Friday, April 11, 2008

Slightly less babyish steps than I thought

So I just found this website for mapping the mileage of your running route and it turns out that the route I've been running is actually 3.16 miles, so I'm doing better than I thought with the whole running thing. Tonight I'm going to add an extra half mile to the route. Go me.

On a completely unrelated note, I almost died from the cute when I was driving home last night and saw a herd of pygmy ponies with BABIES. Have you ever SEEN a baby Pygmy pony? They're about a foot tall and so cute it hurts. Seriously! (And, um, so cute that you might almost swerve off the road trying to get a better look at them). I brought my camera with me today and I'm totally pulling over on the way home to snap a picture of the cuteness!

EDT 9:30 pm - Just LOOK at the cute! That tail! The fuzzy baby mane! Don't you just want to give it a noogie? Seriously -- it should be illegal for any creature to be this darn cute!

Thursday, April 10, 2008

Baby steps

So this running thing is finally maybe starting to get easier. Yesterday, I actually enjoyed my run. And today, I was able to think about something other than how much I wanted it to be over as I was running. This is PROGRESS, people!
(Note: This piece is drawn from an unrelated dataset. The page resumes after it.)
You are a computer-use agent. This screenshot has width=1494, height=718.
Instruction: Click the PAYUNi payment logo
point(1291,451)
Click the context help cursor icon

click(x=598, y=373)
I have started walking uphill for a few blocks to warm up, so I can then run downhill for the beginning of my run. That seems to get me warmed up better than what I was doing before. I mean, don't get me wrong, I'm still only going 2.5 miles or so at a pop, but I'm running more of it than walking. Baby steps.

The biggest problem at the moment is blisters. I've got one literally on every single to. What does that mean? Do I need new shoes? Do I have some kind of wonky stride? WTF?

Of course, any health benefit I'd be getting from running is probably completely counteracted by all the ice cream with strawberry jam and lemon curd I've been eating lately.

Tuesday, April 8, 2008

Reading Update: April 8

Graham Greene -- The Quiet American

This one has been on my must-read list for a while. I wrote my MA thesis on Tim O'Brien's The Things They Carried, and I hold onto a lingering interest in the Vietnam War and Vietnam War lit. The Quiet American is pre-American involvement in the war, set in the 1950s when the French were still trying quite frantically to hold onto their colonial power and the Americans were just beginning to dip their toes into the whole mess. It was an interesting counterpoint to the many Vietnam War memoirs and novels that I've read -- reading it was something like knowing that a runaway train is careening toward you and yet not being able to do anything about it.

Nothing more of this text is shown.